Un teatro poi non è uno spettacolificio qualsiasi. E’ prima di tutto un luogo che guarda la società e propone un modo di essere sociale, proprio perché è un luogo in cui la società si racconta. E’ quindi anche un’invenzione, una scoperta sociale.

Perché un teatro è un luogo di appartenenza, prima di tutto.

Finirò aggiungendo un piccolo contributo per un eventuale manifesto.

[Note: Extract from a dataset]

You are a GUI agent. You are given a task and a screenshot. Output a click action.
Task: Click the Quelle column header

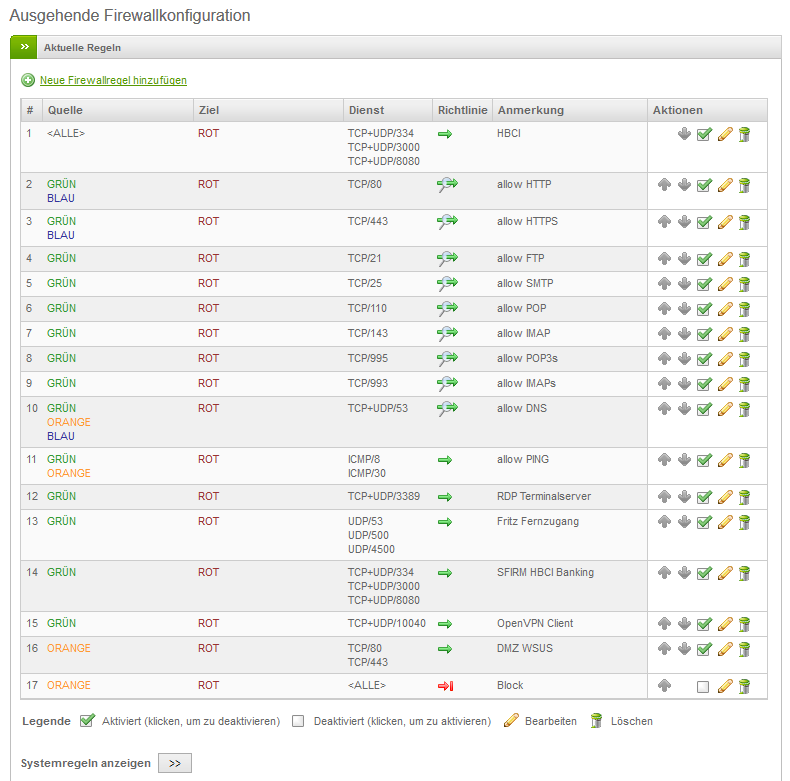[x=65, y=110]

CONTRIBUTO PER UN MANIFESTO

l’epoca degli spettacolifici è francamente morta
sovrappopolata
inflazionata
appiattita

come i dinosauri cui assomigliano
alcune gigaproduzioni
si aggirano ancora per il pianeta
e lo spopolano degli altri animali
ma come i dinosauri spariranno
vittime della loro stazza innaturale

ORA

è finalmente l’ora della parola chiara,
l’ora dell’immagine valida
l’ora della borsa dei valori reali
abbasso tutto ciò che è gratuito, vago, mistificatorio,  insignificante…

bisogna

far riaffiorare le permanenze
evidenziare le interazioni e la loro relatività
abbattere definitivamente i già incrinati muri delle separazioni concettuali
cui nessuno crede più

è ora di respirare profondamente
con calma
slow-theatre

di partire per le nuove conquiste
verso il futuro
verso ‘l’oscuro spazio profondo’

basta sottocultura nel nome di una falsa metacultura

basta con le acque dolosamente intorbidate
per nascondere nulla e narcisismo

basta con le mistificazioni e le sòle:
‘i nuovi linguaggi… le novità… gli straordinari eventi…’ – ma dove sono?
perché mai dovrebbero avere VALORE?
…contraddizioni in termini…

che i mestatori di pensiero vengano mostrati nudi
come il re cui assomigliano

che i portatori di valore siano riconosciuti.